It’s unclear why they thought that Atwood’s sparing, often clinical, prose about a woman struggling to acclimatise to the freshly minted patriarchal hellworld she lives in would be a good choice for a class of fourteen year old boys. But the vagaries of the Australian education system are in the past, and you’re always allowed to read a novel again later, in your thirties.
Offred lives in the Republic of Gilead, forced into reproductive slavery. As she goes about her new routine, Offred remembers the America that was, the rights that she no longer has, and the small resistances she can exert against her strictures.
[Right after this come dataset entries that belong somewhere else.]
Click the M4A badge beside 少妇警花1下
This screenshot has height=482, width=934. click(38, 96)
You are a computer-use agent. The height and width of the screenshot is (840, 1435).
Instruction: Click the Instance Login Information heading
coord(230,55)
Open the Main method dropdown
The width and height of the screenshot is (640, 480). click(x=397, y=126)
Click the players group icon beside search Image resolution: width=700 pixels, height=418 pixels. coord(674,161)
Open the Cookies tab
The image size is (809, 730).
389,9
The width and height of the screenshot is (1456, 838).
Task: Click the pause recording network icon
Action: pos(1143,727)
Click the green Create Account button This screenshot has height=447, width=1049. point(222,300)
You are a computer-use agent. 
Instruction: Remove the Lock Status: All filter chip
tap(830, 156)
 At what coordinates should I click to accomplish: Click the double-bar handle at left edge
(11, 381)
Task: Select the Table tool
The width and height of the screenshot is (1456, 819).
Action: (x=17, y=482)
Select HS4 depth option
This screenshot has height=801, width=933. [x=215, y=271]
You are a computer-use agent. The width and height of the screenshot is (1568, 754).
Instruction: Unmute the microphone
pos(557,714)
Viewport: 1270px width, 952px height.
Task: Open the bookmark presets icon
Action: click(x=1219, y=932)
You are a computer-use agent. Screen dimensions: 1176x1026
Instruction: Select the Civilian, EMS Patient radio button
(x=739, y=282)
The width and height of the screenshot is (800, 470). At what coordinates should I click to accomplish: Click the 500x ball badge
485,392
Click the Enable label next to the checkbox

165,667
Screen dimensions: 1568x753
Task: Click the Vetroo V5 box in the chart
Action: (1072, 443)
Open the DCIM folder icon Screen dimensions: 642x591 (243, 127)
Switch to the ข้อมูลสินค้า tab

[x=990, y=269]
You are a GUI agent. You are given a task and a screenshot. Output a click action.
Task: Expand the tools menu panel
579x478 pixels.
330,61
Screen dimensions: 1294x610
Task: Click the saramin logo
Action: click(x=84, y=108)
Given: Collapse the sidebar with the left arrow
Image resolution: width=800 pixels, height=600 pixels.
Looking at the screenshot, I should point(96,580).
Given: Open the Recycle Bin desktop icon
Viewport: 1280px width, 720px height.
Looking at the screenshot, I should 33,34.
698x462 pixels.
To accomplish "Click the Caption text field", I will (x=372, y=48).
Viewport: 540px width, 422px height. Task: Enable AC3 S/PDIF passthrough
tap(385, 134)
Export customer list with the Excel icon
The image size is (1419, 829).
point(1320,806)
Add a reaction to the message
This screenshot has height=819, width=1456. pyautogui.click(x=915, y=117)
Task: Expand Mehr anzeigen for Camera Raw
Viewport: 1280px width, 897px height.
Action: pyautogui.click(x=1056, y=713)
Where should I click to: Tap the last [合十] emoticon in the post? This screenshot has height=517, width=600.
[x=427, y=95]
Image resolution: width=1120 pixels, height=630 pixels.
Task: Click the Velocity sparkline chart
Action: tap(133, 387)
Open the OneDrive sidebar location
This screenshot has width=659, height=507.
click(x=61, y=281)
Atwood has a thing, for oddly placed commas. But she also knows how to build: a world, a novel, a woman. Offred, who never gives the reader her real name, is not indifferent to her suffering but is mostly inured to it. It takes a long while to get to know her, to find her place in the past of her retro-future. The time shifting and accumulation of facts are as an avalanche that make The Handmaid’s Tale creep up on you, and finally crush you with their weight.
Atwood resists genre, but The Handmaid’s Tale is what it is. There’s reprove a lot more books like it now, but Atwood definitely grounded her work in an extreme amount of research and across multiple waves of feminism. That doesn’t mean that her “speculative fiction” does not fit a lot of different veils. Just because people aren’t arbitrarily sorted into factions and made to kill each other in an arena within these pages (although The Handmaid Games would probably do great business), Atwood’s novel isn’t that divergent from a lot of modern output.
The Handmaid’s Tale is “back”, but of course it never went away. Some novels are products of their time but can last in perpetuity; this is one of those books where you can still taste the tobacco and the despair 32 years later.